Question

Air contains 23% oxygen and 77% nitrogen by weight. The percentage of oxygen by volume is:
a.) 28.1
b.) 20.7
c.) 21.8
d.) 23.0

Answer 1

Hint: We can consider any value of the mass of air we have and proceed accordingly. The percentage of oxygen by volume will be equal to the volume of oxygen divided by the total volume of air.

Complete step by step answer: For our convenience, let the mass of air we have be equal to 100gm.
Therefore, the mass of oxygen in 100 grams of air = 23gm
And the mass of nitrogen in 100 grams of air = 77gm

Now, we know that,
The molecular mass of \[{O_2}\] = 32 grams
And the molecular mass of \[{N_2}\] = 28 grams.
Therefore, number of moles of \[{O_2}\] = \[\dfrac{{23}}{{32}}\]
And the number of moles of \[{N_2}\] = \[\dfrac{{77}}{{28}}\]
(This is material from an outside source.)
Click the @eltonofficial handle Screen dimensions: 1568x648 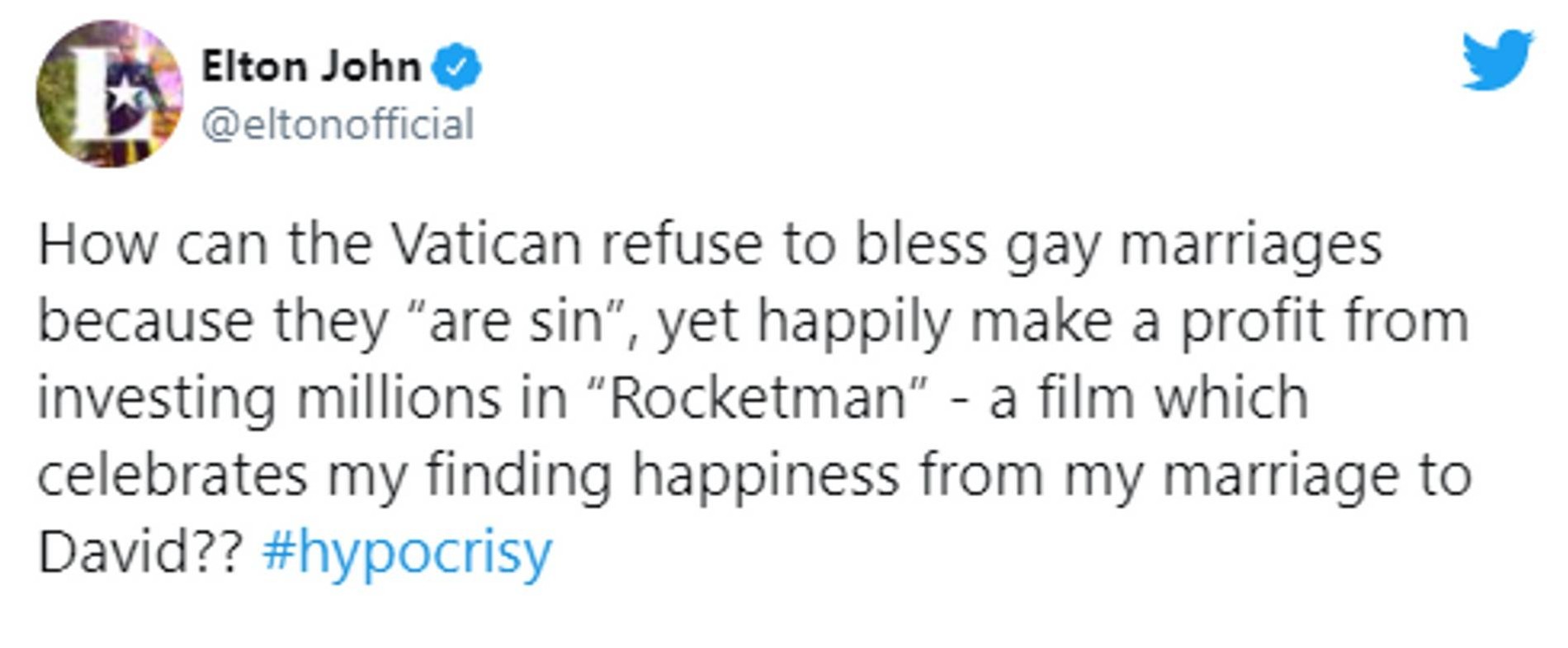pos(338,125)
As one mole of a gas occupies 22.4L volume at Standard Temperature and Pressure conditions (STP)
So,
Volume occupied by moles of oxygen = \[\dfrac{{23}}{{32}}\] $\times$ 22.4L = 16.1L

Volume occupied by moles of nitrogen = \[\dfrac{{77}}{{28}}\] $\times$ 22.4L= 61.6L

Therefore, total volume of the air = 16.1L + 61.6L = 77.7L

So, percentage by volume of Oxygen = \[\dfrac{{16.1}}{{77.7}} \times 100\% \] = 20.7%

Hence, the correct answer is (B) 20.7%.

Note: Remember that the percentage by volume of a substance is the ratio of volume by volume, not the ratio of mass by volume.